Saved data entries:

■ ■ ■ ■ ■ ■ ■

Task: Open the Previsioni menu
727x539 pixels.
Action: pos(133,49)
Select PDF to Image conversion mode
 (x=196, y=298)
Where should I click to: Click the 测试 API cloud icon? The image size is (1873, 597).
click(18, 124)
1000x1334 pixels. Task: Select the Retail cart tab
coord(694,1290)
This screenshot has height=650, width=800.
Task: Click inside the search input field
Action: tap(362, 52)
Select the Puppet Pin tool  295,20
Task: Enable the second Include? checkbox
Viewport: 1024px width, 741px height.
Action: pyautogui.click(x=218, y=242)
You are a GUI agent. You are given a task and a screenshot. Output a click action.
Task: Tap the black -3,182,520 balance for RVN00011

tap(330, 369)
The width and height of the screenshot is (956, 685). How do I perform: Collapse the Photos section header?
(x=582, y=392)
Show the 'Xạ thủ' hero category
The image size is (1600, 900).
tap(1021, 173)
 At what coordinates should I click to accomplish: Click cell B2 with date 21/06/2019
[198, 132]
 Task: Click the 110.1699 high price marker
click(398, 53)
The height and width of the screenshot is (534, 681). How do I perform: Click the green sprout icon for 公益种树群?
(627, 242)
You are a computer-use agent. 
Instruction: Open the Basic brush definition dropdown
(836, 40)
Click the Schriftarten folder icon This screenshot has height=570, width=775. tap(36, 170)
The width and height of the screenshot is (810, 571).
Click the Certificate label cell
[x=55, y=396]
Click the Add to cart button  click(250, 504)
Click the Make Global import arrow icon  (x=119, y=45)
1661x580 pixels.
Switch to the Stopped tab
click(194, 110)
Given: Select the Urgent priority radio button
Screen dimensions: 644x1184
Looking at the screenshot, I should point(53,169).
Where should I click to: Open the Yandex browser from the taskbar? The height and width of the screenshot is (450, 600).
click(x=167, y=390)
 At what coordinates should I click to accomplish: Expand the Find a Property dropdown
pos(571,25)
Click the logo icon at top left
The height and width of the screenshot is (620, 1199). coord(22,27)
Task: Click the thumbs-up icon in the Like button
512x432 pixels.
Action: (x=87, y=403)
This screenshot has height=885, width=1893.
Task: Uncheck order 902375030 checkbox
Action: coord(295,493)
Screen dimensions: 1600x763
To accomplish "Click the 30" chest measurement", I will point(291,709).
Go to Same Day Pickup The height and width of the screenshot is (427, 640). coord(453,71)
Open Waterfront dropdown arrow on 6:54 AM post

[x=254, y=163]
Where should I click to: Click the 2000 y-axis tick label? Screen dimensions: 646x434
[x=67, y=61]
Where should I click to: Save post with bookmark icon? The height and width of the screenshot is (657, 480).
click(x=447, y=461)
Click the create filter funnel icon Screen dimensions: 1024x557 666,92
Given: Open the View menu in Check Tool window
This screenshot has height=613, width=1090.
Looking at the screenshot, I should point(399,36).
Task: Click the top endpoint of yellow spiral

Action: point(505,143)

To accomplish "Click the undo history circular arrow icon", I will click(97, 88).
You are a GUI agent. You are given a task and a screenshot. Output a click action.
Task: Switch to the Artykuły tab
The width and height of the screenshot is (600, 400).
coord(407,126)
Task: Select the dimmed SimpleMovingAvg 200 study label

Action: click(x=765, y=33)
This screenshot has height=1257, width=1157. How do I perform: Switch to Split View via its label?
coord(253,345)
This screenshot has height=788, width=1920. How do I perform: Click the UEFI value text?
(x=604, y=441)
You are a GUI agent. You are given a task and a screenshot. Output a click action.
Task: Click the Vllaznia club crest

■ ■ ■ ■ ■ ■ ■

Activity:
The answer must be all the lines above that hold the word "will".

The answer:
To accomplish "Click the 30" chest measurement", I will point(291,709).
To accomplish "Click the undo history circular arrow icon", I will click(97, 88).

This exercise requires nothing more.